The book is divided into two parts. Part I of the book argues that, contrary to many expectations, NGOs and their self-help schemes have not offered an alternative to the reigning development orthodoxy or acted to empower the poor. In fact, NGOs arose as an integral part of the neoliberal project, serving to reinforce and extend its rule. NGOs are intimately tied up with the politics and ideology of neoliberalism. Part II traces the political trajectory of Canada’s development NGOs from idealism to imperialism. After a brief period of radicalism among a subset of organizations, the Canadian government successfully used its funding power to stamp out the “ideology of solidarity.” NGOs have become at best toothless critics which define the limits of dissent, at worst proponents of Canadian imperial interventions.
Part I of the book deals broadly with the “NGO boom,” i.e. the massive growth of NGOs in the Global South in the context of neoliberalism. Chapter 2 looks at the origins of neoliberalism in the 1980s debt crisis and the impact it had on NGOs. In Ghana and many other countries, Canada and other Western governments began financing NGOs to contain political unrest provoked by structural adjustment, setting off the NGO boom. Chapter 3 argues that NGOs evolved as an integral part of the neoliberal project, serving to accelerate the shift of away from state-led development models and placing the burdens of social services and employment creation on poor communities. The failures of self help, and the resentments they have created towards NGOs, are most evident in Haiti, the “Republic of NGOs.” Chapter 4 examines the tangled web of relationships that exist between nominally independent development NGOs and the federal government, in particular CIDA, and discusses how funding pressures and other influences shape and constrain their politics and activities. Chapter 5 addresses the political impact of the spread of Southern NGOs in the Global South. Though NGOs often claim to be building "civil society" and promoting the "empowerment" of the poor, in fact as Southern NGOs become dependent on foreign funds they become less accountable to the poor, and have a depoliticizing impact on poor people's movements that come under their influence. Case studies include the co-optation of the Left in the NGOs in Palestine post-Oslo, the shift from peasant organizing to microcredit among NGOs in Bangladesh, the political differences and class tensions between NGOs and grassroots organizations in Honduras. Chapter 6 looks at the role of NGOs in the overthrow of Haiti's democratic government in 2004.
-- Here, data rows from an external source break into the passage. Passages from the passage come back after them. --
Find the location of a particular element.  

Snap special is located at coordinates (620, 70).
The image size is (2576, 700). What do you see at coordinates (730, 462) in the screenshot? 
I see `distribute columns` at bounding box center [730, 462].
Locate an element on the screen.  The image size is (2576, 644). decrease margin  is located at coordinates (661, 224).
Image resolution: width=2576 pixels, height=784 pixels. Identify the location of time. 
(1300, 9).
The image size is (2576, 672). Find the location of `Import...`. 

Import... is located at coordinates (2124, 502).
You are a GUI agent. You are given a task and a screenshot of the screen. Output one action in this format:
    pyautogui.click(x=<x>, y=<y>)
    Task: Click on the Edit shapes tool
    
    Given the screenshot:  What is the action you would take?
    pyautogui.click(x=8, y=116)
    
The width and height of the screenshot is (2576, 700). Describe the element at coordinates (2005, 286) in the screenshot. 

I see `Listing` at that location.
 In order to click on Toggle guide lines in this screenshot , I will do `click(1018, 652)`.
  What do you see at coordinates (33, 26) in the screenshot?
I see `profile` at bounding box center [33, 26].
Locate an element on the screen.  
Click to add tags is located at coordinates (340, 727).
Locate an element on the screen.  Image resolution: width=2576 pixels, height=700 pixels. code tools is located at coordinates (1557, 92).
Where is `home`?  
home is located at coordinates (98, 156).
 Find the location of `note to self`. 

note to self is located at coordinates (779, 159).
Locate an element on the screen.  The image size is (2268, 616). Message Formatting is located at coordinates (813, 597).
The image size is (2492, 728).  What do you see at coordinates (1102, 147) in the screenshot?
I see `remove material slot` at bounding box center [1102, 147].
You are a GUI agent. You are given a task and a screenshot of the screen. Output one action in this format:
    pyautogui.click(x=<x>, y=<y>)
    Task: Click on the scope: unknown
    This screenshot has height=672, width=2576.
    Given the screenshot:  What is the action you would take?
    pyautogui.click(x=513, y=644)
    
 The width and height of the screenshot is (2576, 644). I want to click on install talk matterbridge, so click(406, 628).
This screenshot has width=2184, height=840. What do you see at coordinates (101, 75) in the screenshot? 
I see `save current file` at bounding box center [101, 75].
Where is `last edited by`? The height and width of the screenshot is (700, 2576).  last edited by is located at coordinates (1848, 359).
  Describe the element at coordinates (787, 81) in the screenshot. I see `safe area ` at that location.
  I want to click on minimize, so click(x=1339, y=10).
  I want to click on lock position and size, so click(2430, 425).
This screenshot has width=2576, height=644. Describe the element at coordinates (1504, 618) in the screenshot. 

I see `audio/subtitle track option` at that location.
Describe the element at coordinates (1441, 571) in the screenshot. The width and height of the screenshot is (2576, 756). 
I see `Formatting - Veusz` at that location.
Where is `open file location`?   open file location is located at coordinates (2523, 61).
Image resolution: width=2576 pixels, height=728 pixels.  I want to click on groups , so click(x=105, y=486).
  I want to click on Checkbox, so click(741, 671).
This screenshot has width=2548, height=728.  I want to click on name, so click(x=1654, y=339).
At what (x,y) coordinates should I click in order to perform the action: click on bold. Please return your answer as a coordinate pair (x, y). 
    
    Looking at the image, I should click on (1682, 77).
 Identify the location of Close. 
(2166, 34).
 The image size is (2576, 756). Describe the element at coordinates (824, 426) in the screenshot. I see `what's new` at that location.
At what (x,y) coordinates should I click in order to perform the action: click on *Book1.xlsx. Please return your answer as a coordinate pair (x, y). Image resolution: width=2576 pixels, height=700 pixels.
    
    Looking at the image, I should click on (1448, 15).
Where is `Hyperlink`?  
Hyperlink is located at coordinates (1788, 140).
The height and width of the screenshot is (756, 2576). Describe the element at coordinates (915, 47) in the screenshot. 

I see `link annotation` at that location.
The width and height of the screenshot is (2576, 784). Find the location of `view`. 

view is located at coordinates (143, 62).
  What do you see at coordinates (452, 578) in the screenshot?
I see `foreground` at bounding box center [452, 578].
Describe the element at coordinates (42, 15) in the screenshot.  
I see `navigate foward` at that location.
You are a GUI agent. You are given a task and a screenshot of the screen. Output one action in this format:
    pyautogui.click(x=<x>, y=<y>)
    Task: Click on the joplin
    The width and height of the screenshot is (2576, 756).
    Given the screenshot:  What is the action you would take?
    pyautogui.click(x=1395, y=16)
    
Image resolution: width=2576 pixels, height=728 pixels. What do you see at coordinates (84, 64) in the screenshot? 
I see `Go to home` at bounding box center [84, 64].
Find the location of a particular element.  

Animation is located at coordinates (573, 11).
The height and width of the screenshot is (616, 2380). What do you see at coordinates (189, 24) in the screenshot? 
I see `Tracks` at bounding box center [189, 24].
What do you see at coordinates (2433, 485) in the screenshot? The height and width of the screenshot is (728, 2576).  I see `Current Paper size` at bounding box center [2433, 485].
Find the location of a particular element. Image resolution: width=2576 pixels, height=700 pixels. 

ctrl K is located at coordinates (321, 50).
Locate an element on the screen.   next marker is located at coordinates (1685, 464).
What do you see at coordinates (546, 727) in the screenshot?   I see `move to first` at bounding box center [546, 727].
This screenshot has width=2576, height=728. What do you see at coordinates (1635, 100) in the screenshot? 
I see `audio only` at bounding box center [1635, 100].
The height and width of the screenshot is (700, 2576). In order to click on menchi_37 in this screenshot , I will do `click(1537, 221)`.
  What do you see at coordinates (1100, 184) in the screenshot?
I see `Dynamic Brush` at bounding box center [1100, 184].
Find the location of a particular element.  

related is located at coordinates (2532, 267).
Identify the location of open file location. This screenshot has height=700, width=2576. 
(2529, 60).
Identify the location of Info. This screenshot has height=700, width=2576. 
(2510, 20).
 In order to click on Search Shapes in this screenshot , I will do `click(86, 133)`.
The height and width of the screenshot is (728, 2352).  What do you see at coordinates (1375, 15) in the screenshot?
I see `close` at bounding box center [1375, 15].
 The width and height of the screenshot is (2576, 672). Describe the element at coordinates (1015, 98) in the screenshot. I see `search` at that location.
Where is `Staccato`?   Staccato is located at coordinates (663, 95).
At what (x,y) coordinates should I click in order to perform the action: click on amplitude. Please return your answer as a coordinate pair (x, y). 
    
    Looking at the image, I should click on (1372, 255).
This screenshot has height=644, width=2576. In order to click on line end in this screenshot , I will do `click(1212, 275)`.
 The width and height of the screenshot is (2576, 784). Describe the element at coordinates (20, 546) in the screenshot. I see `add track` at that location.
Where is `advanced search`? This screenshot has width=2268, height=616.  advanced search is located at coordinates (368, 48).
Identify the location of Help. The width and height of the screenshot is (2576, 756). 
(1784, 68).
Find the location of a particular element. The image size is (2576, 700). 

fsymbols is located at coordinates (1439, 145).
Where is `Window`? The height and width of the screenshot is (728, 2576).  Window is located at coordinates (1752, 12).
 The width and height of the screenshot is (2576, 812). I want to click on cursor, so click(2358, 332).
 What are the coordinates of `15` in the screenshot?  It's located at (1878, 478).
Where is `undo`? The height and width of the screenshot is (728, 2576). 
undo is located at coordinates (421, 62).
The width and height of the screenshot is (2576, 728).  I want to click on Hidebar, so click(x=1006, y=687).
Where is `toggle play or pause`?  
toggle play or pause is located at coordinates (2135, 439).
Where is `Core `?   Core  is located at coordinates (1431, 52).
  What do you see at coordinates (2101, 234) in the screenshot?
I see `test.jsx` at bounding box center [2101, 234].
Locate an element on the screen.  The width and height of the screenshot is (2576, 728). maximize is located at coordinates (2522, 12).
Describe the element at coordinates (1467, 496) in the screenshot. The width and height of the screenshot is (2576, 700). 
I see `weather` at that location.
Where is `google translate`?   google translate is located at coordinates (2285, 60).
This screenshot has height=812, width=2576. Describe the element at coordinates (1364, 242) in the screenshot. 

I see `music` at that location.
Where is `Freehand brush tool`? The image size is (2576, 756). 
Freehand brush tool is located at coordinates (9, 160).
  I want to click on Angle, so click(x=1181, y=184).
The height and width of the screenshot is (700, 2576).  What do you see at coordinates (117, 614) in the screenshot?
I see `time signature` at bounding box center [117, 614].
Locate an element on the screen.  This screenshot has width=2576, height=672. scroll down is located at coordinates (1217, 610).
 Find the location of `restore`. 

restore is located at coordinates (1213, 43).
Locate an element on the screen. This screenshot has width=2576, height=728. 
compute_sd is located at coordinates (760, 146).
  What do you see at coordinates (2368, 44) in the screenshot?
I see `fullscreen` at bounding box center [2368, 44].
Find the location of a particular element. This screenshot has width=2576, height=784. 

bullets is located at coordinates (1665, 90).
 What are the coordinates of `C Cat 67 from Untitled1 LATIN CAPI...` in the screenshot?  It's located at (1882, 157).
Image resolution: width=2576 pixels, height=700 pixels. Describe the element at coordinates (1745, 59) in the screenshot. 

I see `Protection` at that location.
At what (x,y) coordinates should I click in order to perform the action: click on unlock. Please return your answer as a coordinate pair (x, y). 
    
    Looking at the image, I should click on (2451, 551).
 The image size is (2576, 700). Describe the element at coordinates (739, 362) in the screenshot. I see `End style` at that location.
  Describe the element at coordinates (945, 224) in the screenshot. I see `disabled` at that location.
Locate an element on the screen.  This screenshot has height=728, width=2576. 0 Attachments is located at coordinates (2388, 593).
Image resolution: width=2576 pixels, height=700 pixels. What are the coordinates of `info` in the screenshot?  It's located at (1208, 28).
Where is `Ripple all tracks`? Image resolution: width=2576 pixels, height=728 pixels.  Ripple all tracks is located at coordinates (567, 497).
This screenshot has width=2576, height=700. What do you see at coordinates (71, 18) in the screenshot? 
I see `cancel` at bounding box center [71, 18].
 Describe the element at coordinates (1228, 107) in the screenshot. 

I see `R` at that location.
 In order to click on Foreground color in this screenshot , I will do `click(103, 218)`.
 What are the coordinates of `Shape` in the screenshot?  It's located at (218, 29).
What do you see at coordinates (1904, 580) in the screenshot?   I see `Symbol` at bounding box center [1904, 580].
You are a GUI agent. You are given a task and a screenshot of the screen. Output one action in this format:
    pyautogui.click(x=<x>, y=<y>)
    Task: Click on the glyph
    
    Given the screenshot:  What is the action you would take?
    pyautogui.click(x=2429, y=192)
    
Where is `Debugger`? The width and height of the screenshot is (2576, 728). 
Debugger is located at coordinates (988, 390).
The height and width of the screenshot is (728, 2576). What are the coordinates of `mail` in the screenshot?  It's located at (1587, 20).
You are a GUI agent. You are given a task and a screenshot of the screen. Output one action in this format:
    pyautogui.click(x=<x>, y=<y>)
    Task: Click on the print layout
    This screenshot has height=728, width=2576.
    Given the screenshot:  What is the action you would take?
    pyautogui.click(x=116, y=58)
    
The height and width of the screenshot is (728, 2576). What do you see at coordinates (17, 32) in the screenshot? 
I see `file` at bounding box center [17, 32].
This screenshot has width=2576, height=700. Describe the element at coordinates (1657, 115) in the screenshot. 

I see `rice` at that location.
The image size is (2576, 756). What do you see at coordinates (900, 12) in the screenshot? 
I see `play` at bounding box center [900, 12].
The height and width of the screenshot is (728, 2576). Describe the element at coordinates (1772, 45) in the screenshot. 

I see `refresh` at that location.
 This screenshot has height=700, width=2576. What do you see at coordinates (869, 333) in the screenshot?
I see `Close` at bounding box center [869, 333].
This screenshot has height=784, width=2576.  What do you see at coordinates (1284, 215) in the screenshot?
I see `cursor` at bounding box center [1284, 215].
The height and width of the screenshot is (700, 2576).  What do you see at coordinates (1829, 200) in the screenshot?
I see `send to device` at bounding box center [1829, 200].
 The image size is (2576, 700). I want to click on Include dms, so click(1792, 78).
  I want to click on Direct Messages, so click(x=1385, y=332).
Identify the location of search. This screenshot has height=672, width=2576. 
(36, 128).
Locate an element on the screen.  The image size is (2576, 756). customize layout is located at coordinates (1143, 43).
Part II covers the history and politics of Canadian development NGOs within Canada. Chapter 7 looks at the rise of CUSO and a handful of other radicalized Canadian NGOs in the late 1960s and documents how CIDA eventually stamped out dissent through its control over funding. Chapter 8 is a critique of the divisive role Canadian development NGOs played in the anti-globalization movement in the late 1990s. The federal government consciously funded the participation of the NGOs in the protest movement as an effort to contain its militancy and limit its demands, as one half of a "co-opt and clampdown" strategy. Oxfam's close relationship with the World Bank and the role of NGO-organized counter-summits are examined. Chapter 9 looks at how post-9/11 NGOs have been increasingly integrated with the military, as part and parcel of counterinsurgency warfare's doctrine of winning "heart and minds". Case studies are of the role of NGOs on the ground in the occupation of Afghanistan and the ideological function of NGOs in demonizing the popular movement during the 2004-2006 coup d'état in Haiti.
In conclusion, Chapter 10 proposes solidarity activism as an alternative to development NGOs. Drawing inspiration from the NGO radicals of the '68 generation and other sources, the conclusion calls for a reinvention of the "ideology of solidarity" for the 21st century to defeat neoliberalism and bring into being a humane and egalitarian international order.